- **TavilyMap**: Automatically discovers and maps website structure
- **TavilyExtract**: Extracts clean, structured content from webpages

# 0. Setup

In [1]:
# !pip install langchain-tavily certifi
#
# # for pretty printing and visualization
# !pip install rich

In [2]:
import asyncio
import os
import ssl
from typing import Any, Dict, List

import certifi
from langchain_tavily import TavilyExtract, TavilyMap # langchain tools
from rich.console import Console
from rich.panel import Panel

# configure SSL context to use certifi certificates
# for making tons of requests for Tavily API
ssl_context = ssl.create_default_context(cafile=certifi.where())
os.environ["SSL_CERT_FILE"] = certifi.where()
os.environ["REQUEST_CA_BUNDLE"] = certifi.where()

# Initialize rich consile for pretty printing
console = Console()

print("✅All import successful!!")

✅All import successful!!


In [3]:
from dotenv import load_dotenv
load_dotenv()

True

# 1. TavilyMap: Website Structure Discovery

TavilyMap automatically discovers and maps websites by crawling through links. It's perfect for:
- Documentation sites
- Blog archives
- Knowledge bases
- Any structured websites

**KEY PARAMETERS:**
- `max_depth`: how deep to crawl (default: 3)
- `max_breadth`: how many links per page (default: 10)
- `limit`: maximum total pages to discover (default: 100)

In [5]:
# initialize TavilyMap with custom settings
tavily_map = TavilyMap(
    max_depth=3,     # crawl up to 3 levels deep
    max_breadth=15,  # follow up to 15 links per page
    limit=50,        # limit to 50 total pages for demo
) # this API will receive an URL as input

print("✅ TavilyMap initialized successfully")

✅ TavilyMap initialized successfully


## 1.1 Demo: Mapping a documentation site

Let's map the structure of a popular documentation site.
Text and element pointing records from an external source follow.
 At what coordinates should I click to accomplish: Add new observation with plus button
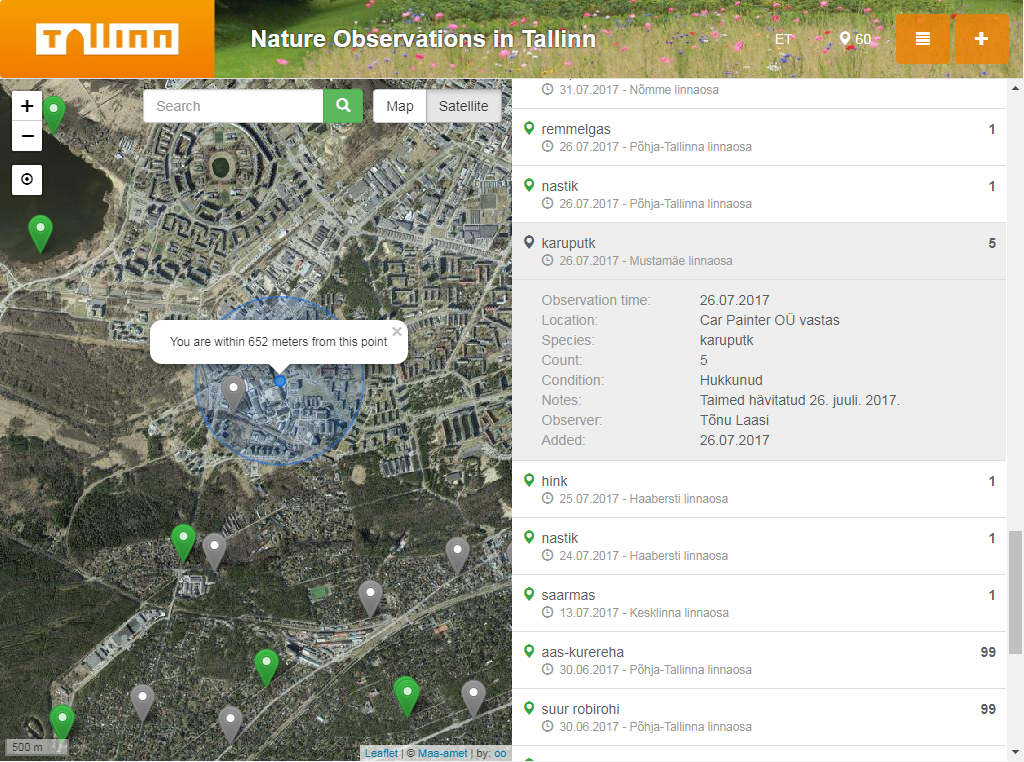point(981,39)
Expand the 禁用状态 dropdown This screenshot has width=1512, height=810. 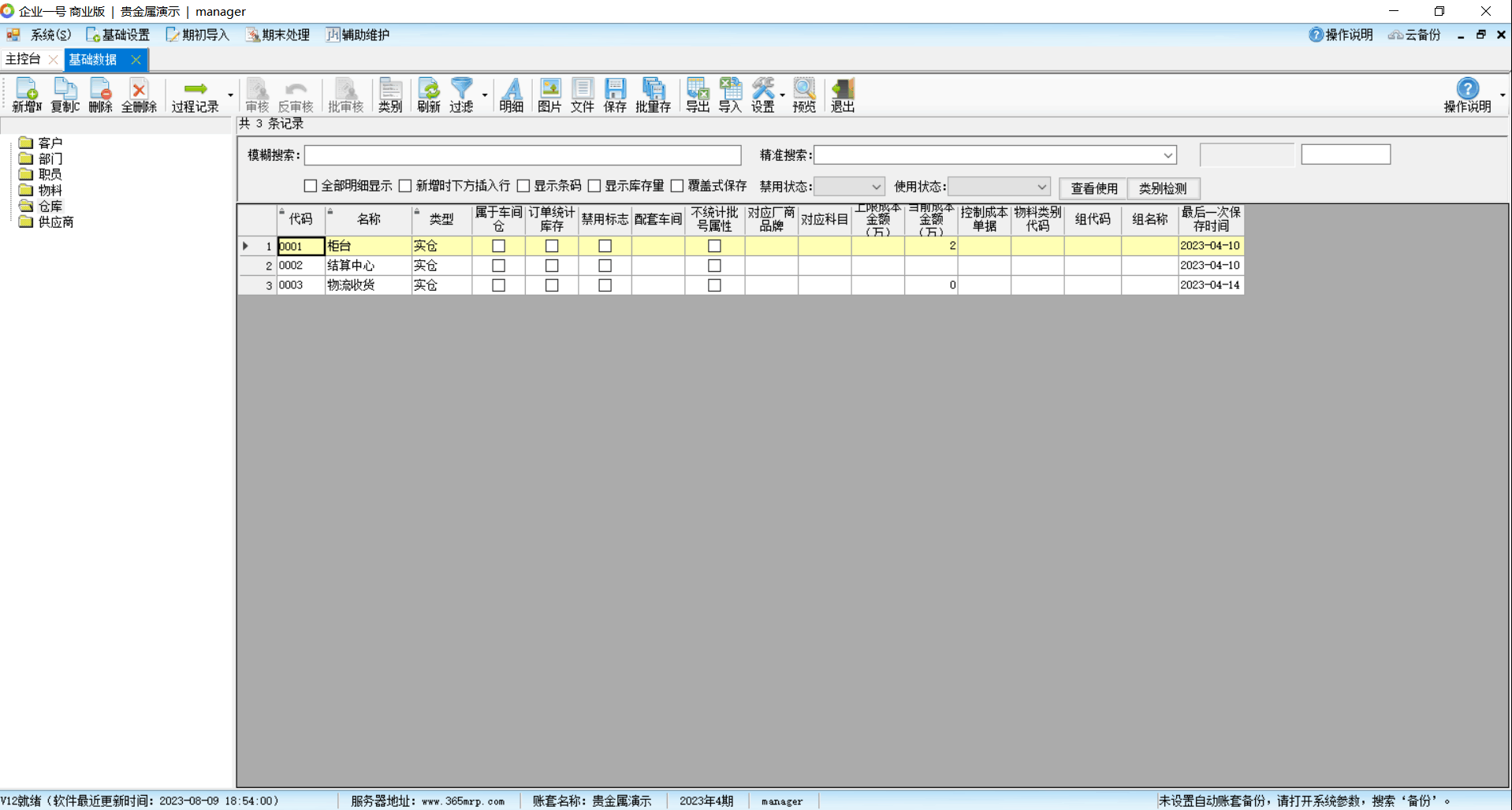click(x=876, y=187)
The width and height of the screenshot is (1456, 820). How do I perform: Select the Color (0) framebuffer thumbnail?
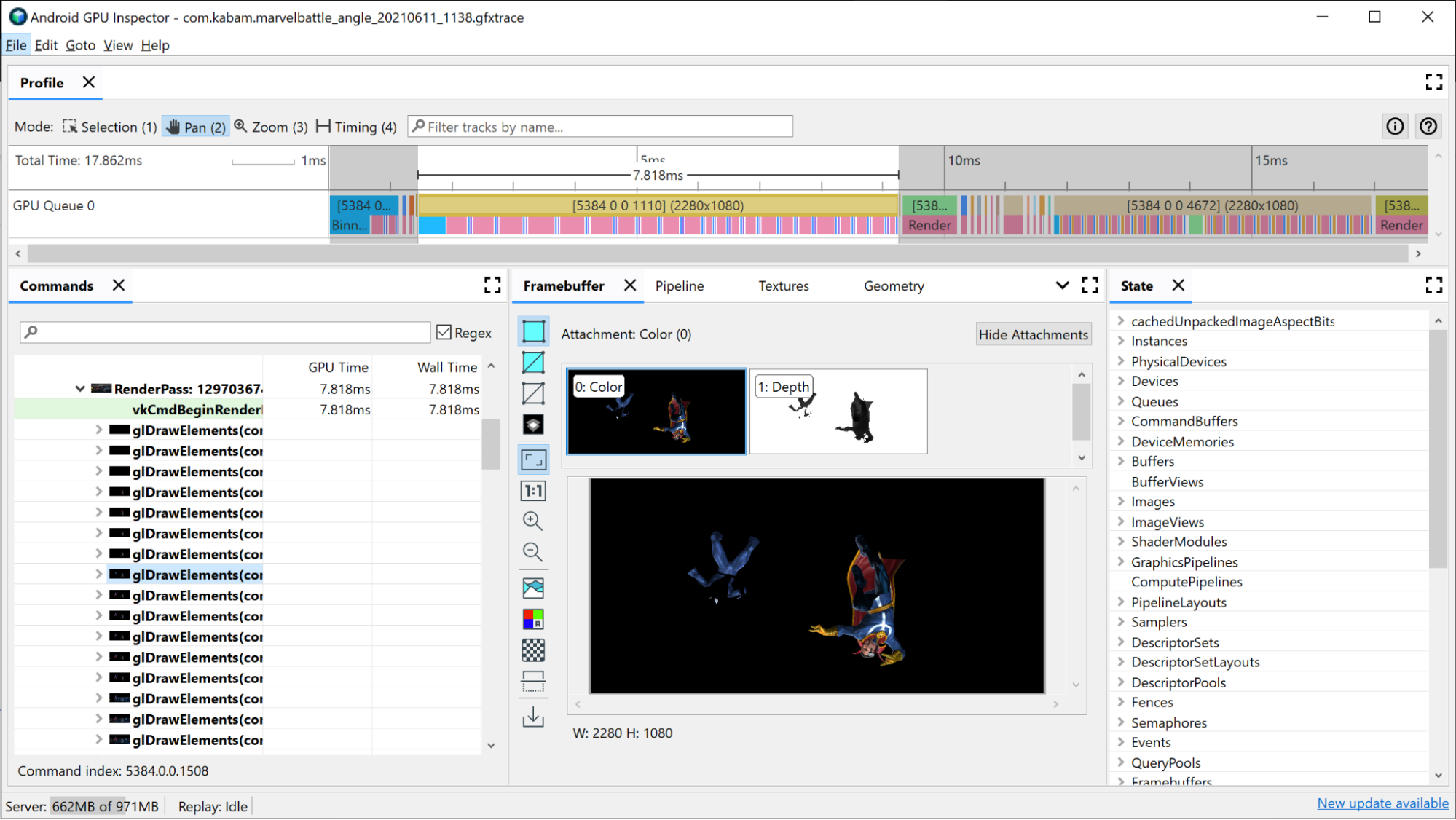click(656, 411)
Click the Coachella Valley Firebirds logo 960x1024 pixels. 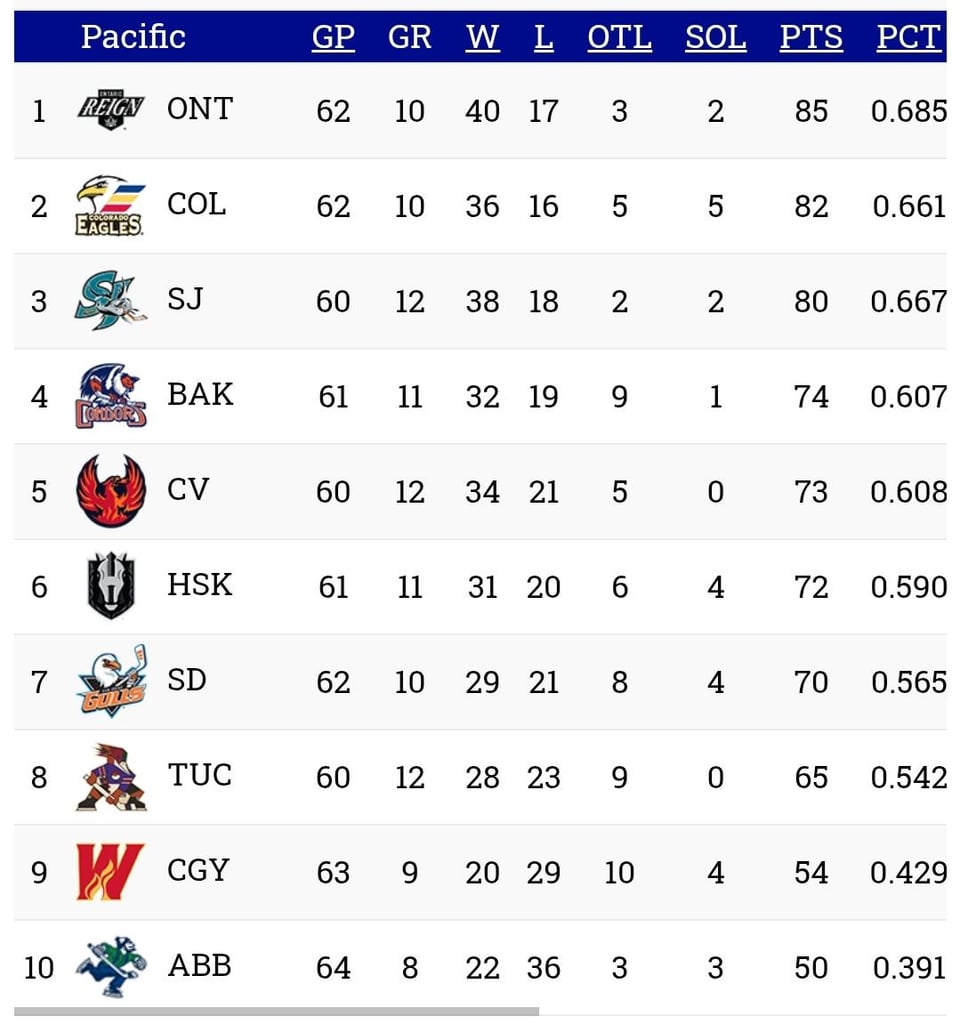tap(111, 491)
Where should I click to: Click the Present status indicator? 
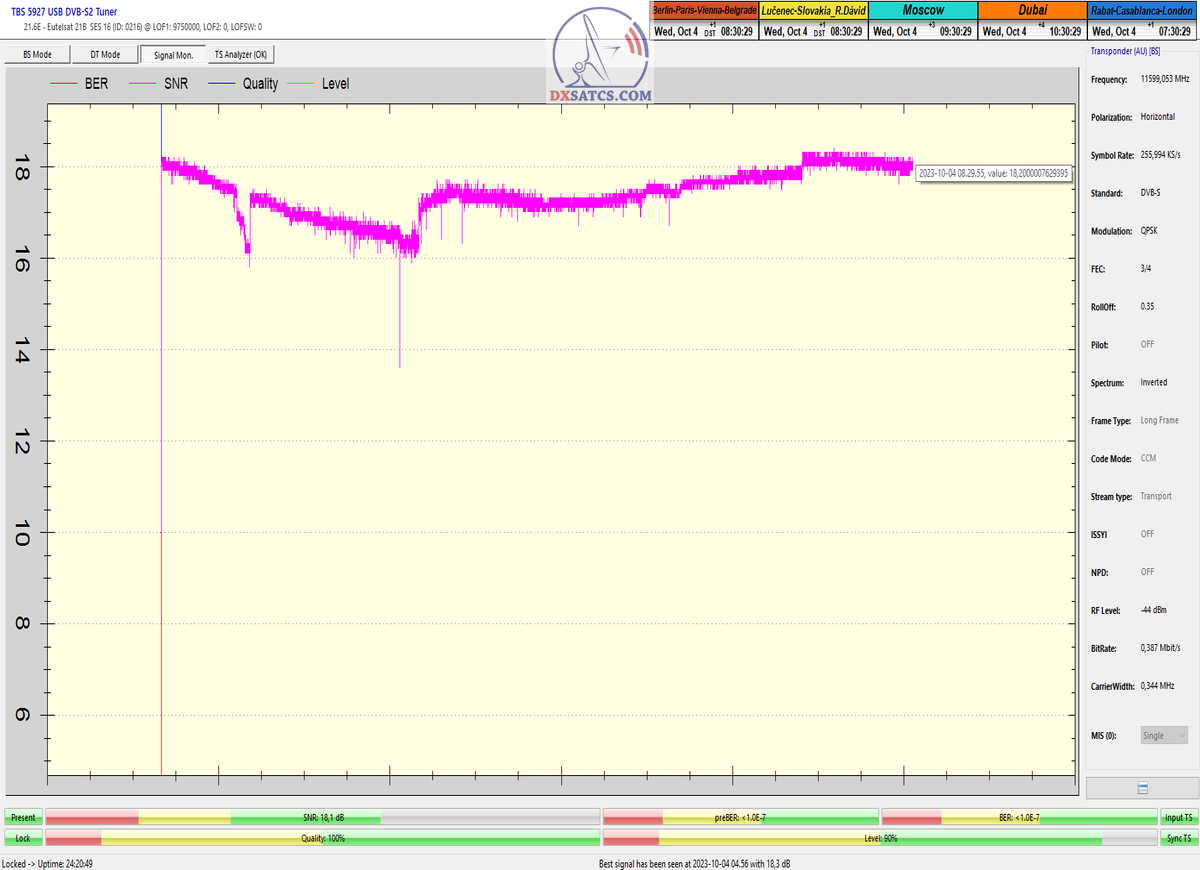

We'll use the Langchain documentation as an example.

In [10]:
# example website to map
demo_url = "https://python.langchain.com/docs/introduction/"

console.print(f"⚙️ Mapping website structure for: {demo_url}", style="bold blue")
console.print("This may take a while...")

# map the website structure
# tavily_map is actually langchain tool
site_map = tavily_map.invoke(demo_url)

# display results
urls = site_map.get('results', [])
console.print(f"\n✅ Successfully mapped {len(urls)} URLs...", style="bold green")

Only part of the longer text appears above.